[Dataset entries]
■ ■ ■

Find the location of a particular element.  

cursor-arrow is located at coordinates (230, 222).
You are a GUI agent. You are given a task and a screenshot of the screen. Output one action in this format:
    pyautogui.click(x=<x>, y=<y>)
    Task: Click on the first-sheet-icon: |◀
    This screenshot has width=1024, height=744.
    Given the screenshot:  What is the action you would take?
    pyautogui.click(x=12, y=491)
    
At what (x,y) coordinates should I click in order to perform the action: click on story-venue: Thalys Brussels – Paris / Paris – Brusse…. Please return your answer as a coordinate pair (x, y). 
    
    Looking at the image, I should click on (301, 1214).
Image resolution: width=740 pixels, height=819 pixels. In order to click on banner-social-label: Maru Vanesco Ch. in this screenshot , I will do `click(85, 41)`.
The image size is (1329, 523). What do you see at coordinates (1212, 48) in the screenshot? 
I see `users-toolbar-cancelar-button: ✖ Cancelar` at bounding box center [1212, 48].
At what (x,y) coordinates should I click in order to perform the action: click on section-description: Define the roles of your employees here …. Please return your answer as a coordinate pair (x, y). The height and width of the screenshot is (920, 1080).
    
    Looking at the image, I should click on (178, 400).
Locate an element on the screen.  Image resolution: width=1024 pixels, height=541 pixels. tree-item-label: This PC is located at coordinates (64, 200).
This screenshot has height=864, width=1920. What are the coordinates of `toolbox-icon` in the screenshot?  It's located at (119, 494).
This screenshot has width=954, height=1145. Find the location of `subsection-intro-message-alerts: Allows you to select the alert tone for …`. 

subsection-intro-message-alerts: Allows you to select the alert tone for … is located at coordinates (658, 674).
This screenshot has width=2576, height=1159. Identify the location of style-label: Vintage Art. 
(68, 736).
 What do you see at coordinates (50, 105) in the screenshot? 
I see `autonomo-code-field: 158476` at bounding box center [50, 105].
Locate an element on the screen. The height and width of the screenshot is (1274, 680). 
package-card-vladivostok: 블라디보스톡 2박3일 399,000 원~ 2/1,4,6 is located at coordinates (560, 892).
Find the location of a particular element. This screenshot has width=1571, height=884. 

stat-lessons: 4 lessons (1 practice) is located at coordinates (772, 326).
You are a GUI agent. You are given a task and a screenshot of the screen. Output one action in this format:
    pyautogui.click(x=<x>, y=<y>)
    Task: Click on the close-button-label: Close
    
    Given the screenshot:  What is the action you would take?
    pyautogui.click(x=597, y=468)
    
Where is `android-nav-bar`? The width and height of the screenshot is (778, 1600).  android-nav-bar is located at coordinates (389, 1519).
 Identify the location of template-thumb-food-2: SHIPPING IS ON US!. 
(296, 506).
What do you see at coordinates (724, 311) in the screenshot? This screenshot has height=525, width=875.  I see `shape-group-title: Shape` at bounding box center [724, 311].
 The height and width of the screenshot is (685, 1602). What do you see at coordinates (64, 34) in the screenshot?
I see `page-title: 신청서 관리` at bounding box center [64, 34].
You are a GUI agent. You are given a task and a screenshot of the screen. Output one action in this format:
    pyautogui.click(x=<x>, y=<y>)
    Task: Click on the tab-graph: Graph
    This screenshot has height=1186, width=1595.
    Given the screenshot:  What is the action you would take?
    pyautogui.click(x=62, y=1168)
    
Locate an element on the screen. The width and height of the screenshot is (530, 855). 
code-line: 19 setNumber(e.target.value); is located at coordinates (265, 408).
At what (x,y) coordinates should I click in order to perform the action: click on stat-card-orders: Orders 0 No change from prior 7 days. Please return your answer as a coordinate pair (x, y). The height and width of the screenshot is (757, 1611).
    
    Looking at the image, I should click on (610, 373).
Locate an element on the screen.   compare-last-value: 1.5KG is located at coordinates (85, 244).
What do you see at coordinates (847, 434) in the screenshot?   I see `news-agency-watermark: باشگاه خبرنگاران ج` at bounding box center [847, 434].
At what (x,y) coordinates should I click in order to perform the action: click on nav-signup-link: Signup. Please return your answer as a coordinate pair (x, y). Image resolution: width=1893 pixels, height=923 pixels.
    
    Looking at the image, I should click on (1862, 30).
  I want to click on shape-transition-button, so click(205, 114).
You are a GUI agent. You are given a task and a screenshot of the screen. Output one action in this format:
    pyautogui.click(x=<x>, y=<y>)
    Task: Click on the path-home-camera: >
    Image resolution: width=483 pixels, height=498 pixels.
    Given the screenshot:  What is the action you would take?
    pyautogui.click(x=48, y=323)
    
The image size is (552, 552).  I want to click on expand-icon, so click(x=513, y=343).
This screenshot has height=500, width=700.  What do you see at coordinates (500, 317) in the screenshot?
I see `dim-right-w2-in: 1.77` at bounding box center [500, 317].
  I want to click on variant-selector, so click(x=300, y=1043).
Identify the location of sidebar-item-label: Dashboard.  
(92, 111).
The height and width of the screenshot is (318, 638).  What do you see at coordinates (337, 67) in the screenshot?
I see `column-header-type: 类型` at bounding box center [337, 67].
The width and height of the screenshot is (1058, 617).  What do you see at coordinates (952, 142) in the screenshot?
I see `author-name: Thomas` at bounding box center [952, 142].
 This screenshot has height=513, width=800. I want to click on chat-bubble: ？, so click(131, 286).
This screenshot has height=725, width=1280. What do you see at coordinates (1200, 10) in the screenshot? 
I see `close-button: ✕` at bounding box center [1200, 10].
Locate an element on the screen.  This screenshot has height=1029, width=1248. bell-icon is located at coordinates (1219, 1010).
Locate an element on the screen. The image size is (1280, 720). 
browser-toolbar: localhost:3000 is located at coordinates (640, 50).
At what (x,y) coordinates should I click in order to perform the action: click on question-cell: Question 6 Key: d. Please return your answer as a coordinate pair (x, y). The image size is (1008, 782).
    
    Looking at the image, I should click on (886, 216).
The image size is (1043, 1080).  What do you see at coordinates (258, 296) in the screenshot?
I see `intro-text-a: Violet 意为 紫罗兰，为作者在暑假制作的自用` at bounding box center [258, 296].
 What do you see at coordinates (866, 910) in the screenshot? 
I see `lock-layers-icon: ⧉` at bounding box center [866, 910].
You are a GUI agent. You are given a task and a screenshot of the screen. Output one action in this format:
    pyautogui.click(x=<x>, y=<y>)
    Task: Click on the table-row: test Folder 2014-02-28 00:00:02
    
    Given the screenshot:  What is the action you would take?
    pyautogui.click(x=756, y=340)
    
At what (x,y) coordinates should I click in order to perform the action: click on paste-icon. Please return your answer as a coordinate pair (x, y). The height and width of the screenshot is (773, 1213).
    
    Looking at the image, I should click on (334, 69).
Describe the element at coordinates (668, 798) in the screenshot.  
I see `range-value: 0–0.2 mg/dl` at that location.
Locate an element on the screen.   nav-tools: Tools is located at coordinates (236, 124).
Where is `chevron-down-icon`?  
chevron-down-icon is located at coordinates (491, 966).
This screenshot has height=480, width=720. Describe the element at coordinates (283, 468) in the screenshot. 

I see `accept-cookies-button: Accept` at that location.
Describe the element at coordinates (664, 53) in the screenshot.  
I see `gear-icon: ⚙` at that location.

■ ■ ■

• What you need to do:
Reproduce every one of the lines above word for word, keeping their order and spacing unchanged.

• Result of the task:
Find the location of a particular element.  

cursor-arrow is located at coordinates (230, 222).
You are a GUI agent. You are given a task and a screenshot of the screen. Output one action in this format:
    pyautogui.click(x=<x>, y=<y>)
    Task: Click on the first-sheet-icon: |◀
    This screenshot has width=1024, height=744.
    Given the screenshot:  What is the action you would take?
    pyautogui.click(x=12, y=491)
    
At what (x,y) coordinates should I click in order to perform the action: click on story-venue: Thalys Brussels – Paris / Paris – Brusse…. Please return your answer as a coordinate pair (x, y). 
    
    Looking at the image, I should click on (301, 1214).
Image resolution: width=740 pixels, height=819 pixels. In order to click on banner-social-label: Maru Vanesco Ch. in this screenshot , I will do `click(85, 41)`.
The image size is (1329, 523). What do you see at coordinates (1212, 48) in the screenshot? 
I see `users-toolbar-cancelar-button: ✖ Cancelar` at bounding box center [1212, 48].
At what (x,y) coordinates should I click in order to perform the action: click on section-description: Define the roles of your employees here …. Please return your answer as a coordinate pair (x, y). The height and width of the screenshot is (920, 1080).
    
    Looking at the image, I should click on (178, 400).
Locate an element on the screen.  Image resolution: width=1024 pixels, height=541 pixels. tree-item-label: This PC is located at coordinates (64, 200).
This screenshot has height=864, width=1920. What are the coordinates of `toolbox-icon` in the screenshot?  It's located at (119, 494).
This screenshot has width=954, height=1145. Find the location of `subsection-intro-message-alerts: Allows you to select the alert tone for …`. 

subsection-intro-message-alerts: Allows you to select the alert tone for … is located at coordinates (658, 674).
This screenshot has width=2576, height=1159. Identify the location of style-label: Vintage Art. 
(68, 736).
 What do you see at coordinates (50, 105) in the screenshot? 
I see `autonomo-code-field: 158476` at bounding box center [50, 105].
Locate an element on the screen. The height and width of the screenshot is (1274, 680). 
package-card-vladivostok: 블라디보스톡 2박3일 399,000 원~ 2/1,4,6 is located at coordinates (560, 892).
Find the location of a particular element. This screenshot has width=1571, height=884. 

stat-lessons: 4 lessons (1 practice) is located at coordinates (772, 326).
You are a GUI agent. You are given a task and a screenshot of the screen. Output one action in this format:
    pyautogui.click(x=<x>, y=<y>)
    Task: Click on the close-button-label: Close
    
    Given the screenshot:  What is the action you would take?
    pyautogui.click(x=597, y=468)
    
Where is `android-nav-bar`? The width and height of the screenshot is (778, 1600).  android-nav-bar is located at coordinates (389, 1519).
 Identify the location of template-thumb-food-2: SHIPPING IS ON US!. 
(296, 506).
What do you see at coordinates (724, 311) in the screenshot? This screenshot has height=525, width=875.  I see `shape-group-title: Shape` at bounding box center [724, 311].
 The height and width of the screenshot is (685, 1602). What do you see at coordinates (64, 34) in the screenshot?
I see `page-title: 신청서 관리` at bounding box center [64, 34].
You are a GUI agent. You are given a task and a screenshot of the screen. Output one action in this format:
    pyautogui.click(x=<x>, y=<y>)
    Task: Click on the tab-graph: Graph
    This screenshot has height=1186, width=1595.
    Given the screenshot:  What is the action you would take?
    pyautogui.click(x=62, y=1168)
    
Locate an element on the screen. The width and height of the screenshot is (530, 855). 
code-line: 19 setNumber(e.target.value); is located at coordinates (265, 408).
At what (x,y) coordinates should I click in order to perform the action: click on stat-card-orders: Orders 0 No change from prior 7 days. Please return your answer as a coordinate pair (x, y). The height and width of the screenshot is (757, 1611).
    
    Looking at the image, I should click on (610, 373).
Locate an element on the screen.   compare-last-value: 1.5KG is located at coordinates (85, 244).
What do you see at coordinates (847, 434) in the screenshot?   I see `news-agency-watermark: باشگاه خبرنگاران ج` at bounding box center [847, 434].
At what (x,y) coordinates should I click in order to perform the action: click on nav-signup-link: Signup. Please return your answer as a coordinate pair (x, y). Image resolution: width=1893 pixels, height=923 pixels.
    
    Looking at the image, I should click on (1862, 30).
  I want to click on shape-transition-button, so click(205, 114).
You are a GUI agent. You are given a task and a screenshot of the screen. Output one action in this format:
    pyautogui.click(x=<x>, y=<y>)
    Task: Click on the path-home-camera: >
    Image resolution: width=483 pixels, height=498 pixels.
    Given the screenshot:  What is the action you would take?
    pyautogui.click(x=48, y=323)
    
The image size is (552, 552).  I want to click on expand-icon, so click(x=513, y=343).
This screenshot has height=500, width=700.  What do you see at coordinates (500, 317) in the screenshot?
I see `dim-right-w2-in: 1.77` at bounding box center [500, 317].
  I want to click on variant-selector, so click(x=300, y=1043).
Identify the location of sidebar-item-label: Dashboard.  
(92, 111).
The height and width of the screenshot is (318, 638).  What do you see at coordinates (337, 67) in the screenshot?
I see `column-header-type: 类型` at bounding box center [337, 67].
The width and height of the screenshot is (1058, 617).  What do you see at coordinates (952, 142) in the screenshot?
I see `author-name: Thomas` at bounding box center [952, 142].
 This screenshot has height=513, width=800. I want to click on chat-bubble: ？, so click(131, 286).
This screenshot has height=725, width=1280. What do you see at coordinates (1200, 10) in the screenshot? 
I see `close-button: ✕` at bounding box center [1200, 10].
Locate an element on the screen.  This screenshot has height=1029, width=1248. bell-icon is located at coordinates (1219, 1010).
Locate an element on the screen. The image size is (1280, 720). 
browser-toolbar: localhost:3000 is located at coordinates (640, 50).
At what (x,y) coordinates should I click in order to perform the action: click on question-cell: Question 6 Key: d. Please return your answer as a coordinate pair (x, y). The image size is (1008, 782).
    
    Looking at the image, I should click on (886, 216).
The image size is (1043, 1080).  What do you see at coordinates (258, 296) in the screenshot?
I see `intro-text-a: Violet 意为 紫罗兰，为作者在暑假制作的自用` at bounding box center [258, 296].
 What do you see at coordinates (866, 910) in the screenshot? 
I see `lock-layers-icon: ⧉` at bounding box center [866, 910].
You are a GUI agent. You are given a task and a screenshot of the screen. Output one action in this format:
    pyautogui.click(x=<x>, y=<y>)
    Task: Click on the table-row: test Folder 2014-02-28 00:00:02
    
    Given the screenshot:  What is the action you would take?
    pyautogui.click(x=756, y=340)
    
At what (x,y) coordinates should I click in order to perform the action: click on paste-icon. Please return your answer as a coordinate pair (x, y). The height and width of the screenshot is (773, 1213).
    
    Looking at the image, I should click on (334, 69).
Describe the element at coordinates (668, 798) in the screenshot.  
I see `range-value: 0–0.2 mg/dl` at that location.
Locate an element on the screen.   nav-tools: Tools is located at coordinates (236, 124).
Where is `chevron-down-icon`?  
chevron-down-icon is located at coordinates (491, 966).
This screenshot has height=480, width=720. Describe the element at coordinates (283, 468) in the screenshot. 

I see `accept-cookies-button: Accept` at that location.
Describe the element at coordinates (664, 53) in the screenshot.  
I see `gear-icon: ⚙` at that location.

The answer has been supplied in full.